Non-UK domiciled individuals who settle foreign assets into trust ("excluded property" trusts) can normally benefit from an inheritance tax (IHT) exemption in relation to those assets. The Government is targeting IHT avoidance schemes where UK domiciled individuals acquire an interest in a pre-existing excluded property trust in an attempt to secure IHT benefits similar to those enjoyed by non-UK domiciled settlors.
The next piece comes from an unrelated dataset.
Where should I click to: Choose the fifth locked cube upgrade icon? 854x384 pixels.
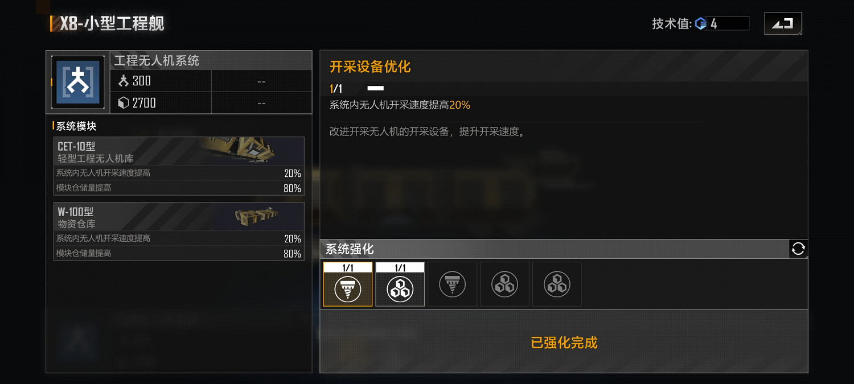(x=557, y=284)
The new measures will ensure that assets acquired by a UK domiciled individual in this manner will be treated as if they were, at the point of acquisition, transferred by them to a UK trust. This will mean that, on acquiring an interest in settled assets, the reduction in value of the UK domiciled individual's estate is immediately chargeable to IHT and the settled property is subject to periodic and exit charges.

Who will be affected?

Individuals (or their executors) and trustees who enter into schemes which involve a UK domiciled individual acquiring a life interest in an excluded property trust.

When?

Periodic and exit charges will apply to all new and pre-existing arrangements. In addition, an IHT charge, based on the reduction in value of a taxpayer's estate, will apply to all acquisitions which take place on or after 21 March 2012.

Our view

This builds on measures previously announced and it is not unexpected that further legislation is being introduced to stop schemes of this nature.

The content of this article is intended to provide a general guide to the subject matter. Specialist advice should be sought about your specific circumstances.